• **Assignment**
Leaving out all pictures, give again each line exactly, from the start of the listing through the line that contains "The image size is (862, 556).".

****************

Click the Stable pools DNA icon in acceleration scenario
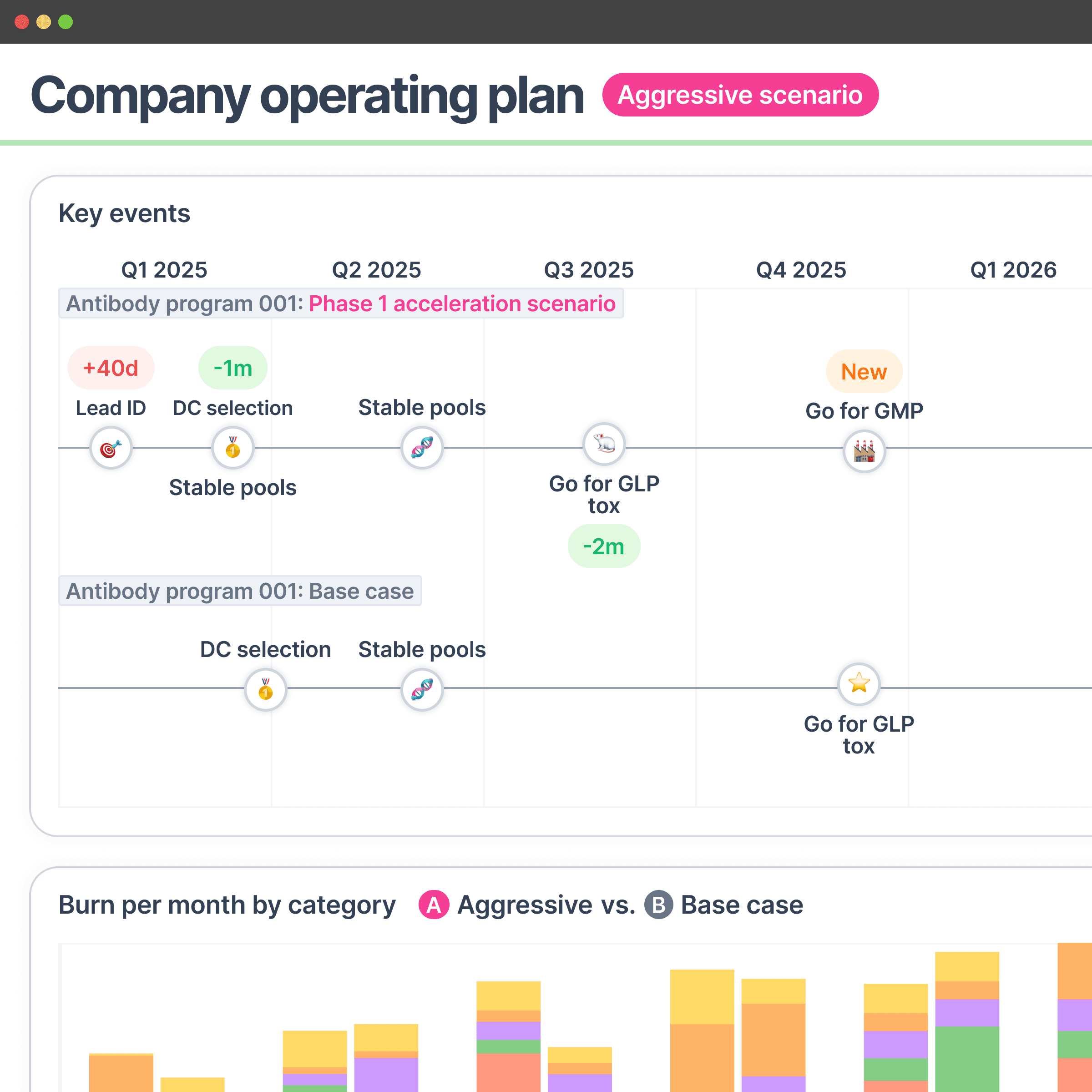Image resolution: width=1092 pixels, height=1092 pixels. (x=422, y=448)
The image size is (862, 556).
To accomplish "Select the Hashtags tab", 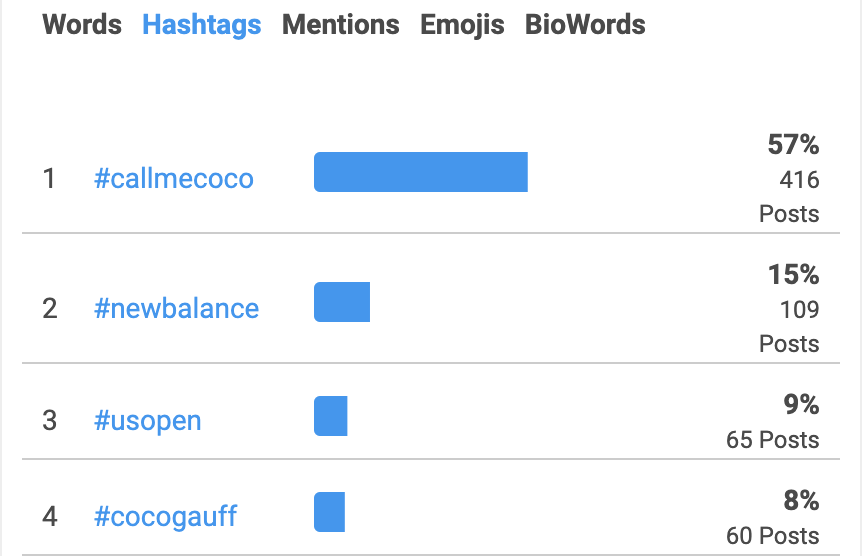I will [x=202, y=25].
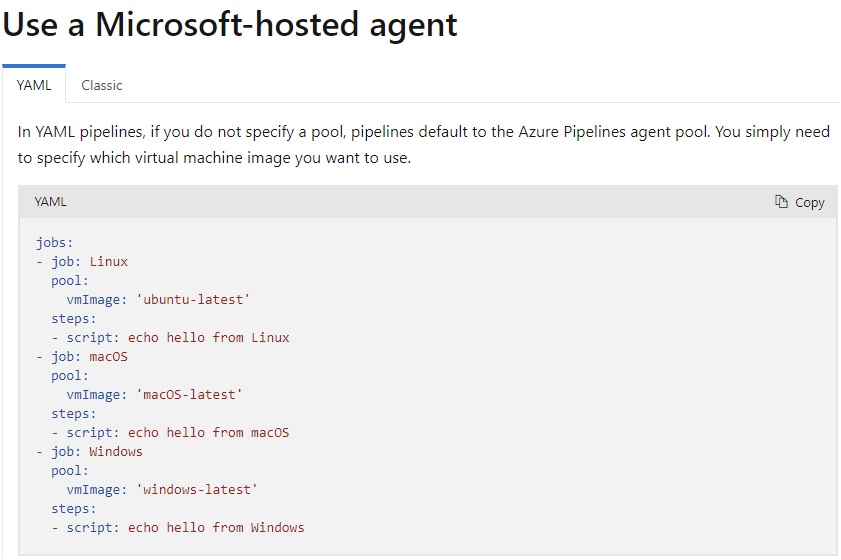Click the 'Use a Microsoft-hosted agent' heading
Image resolution: width=841 pixels, height=560 pixels.
tap(230, 25)
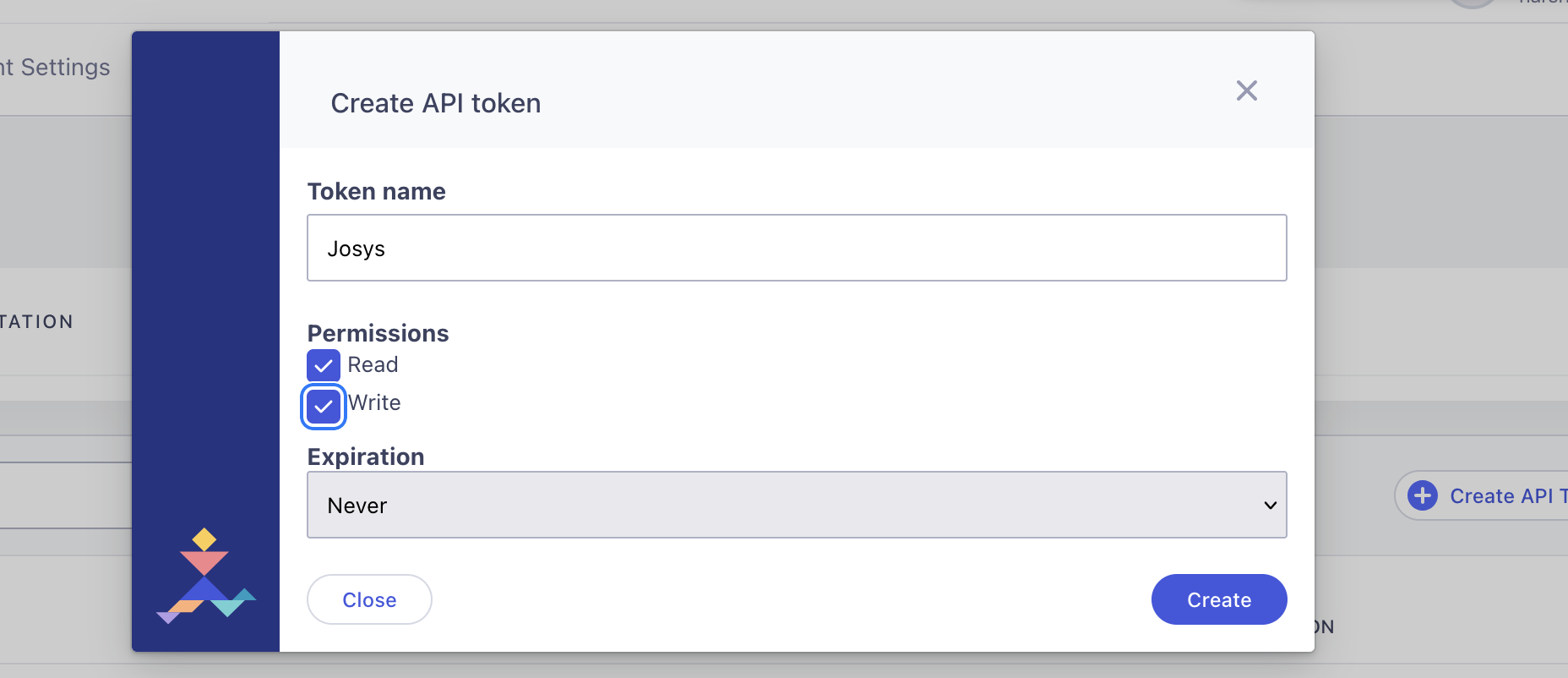Untick the Write permission checkbox
Viewport: 1568px width, 678px height.
[324, 407]

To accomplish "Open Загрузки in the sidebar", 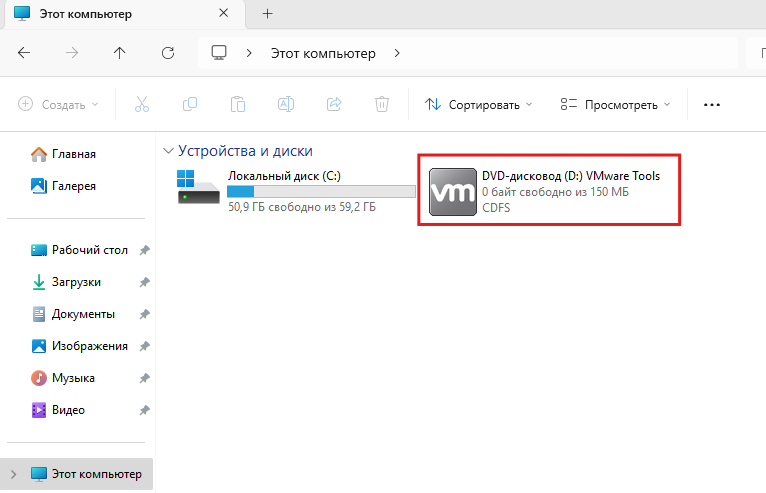I will pyautogui.click(x=76, y=282).
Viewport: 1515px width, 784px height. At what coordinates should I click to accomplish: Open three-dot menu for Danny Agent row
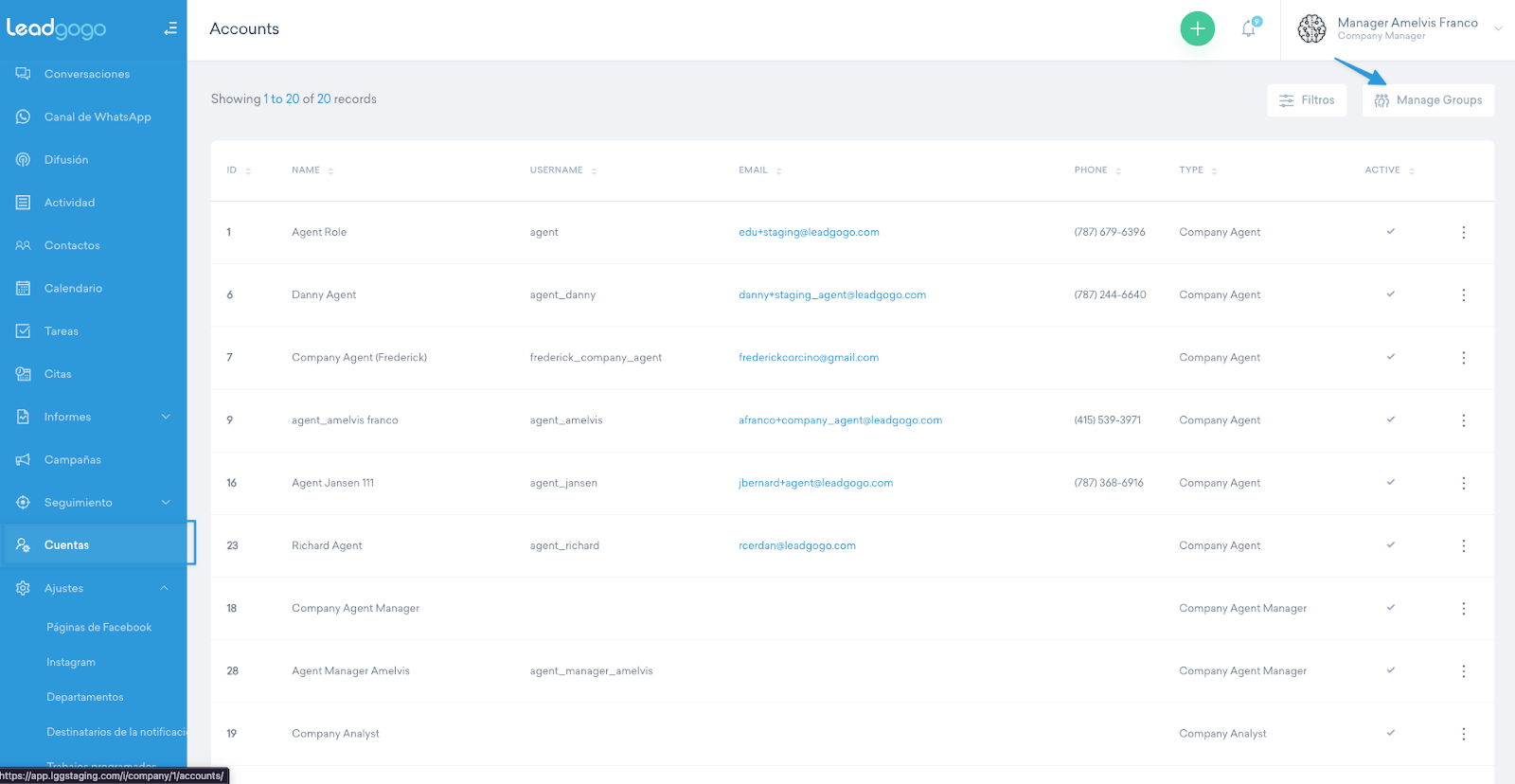[x=1463, y=294]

****************

• **Task result**
Click the Stable pools DNA icon in acceleration scenario
Image resolution: width=1092 pixels, height=1092 pixels. (x=422, y=448)
The image size is (862, 556).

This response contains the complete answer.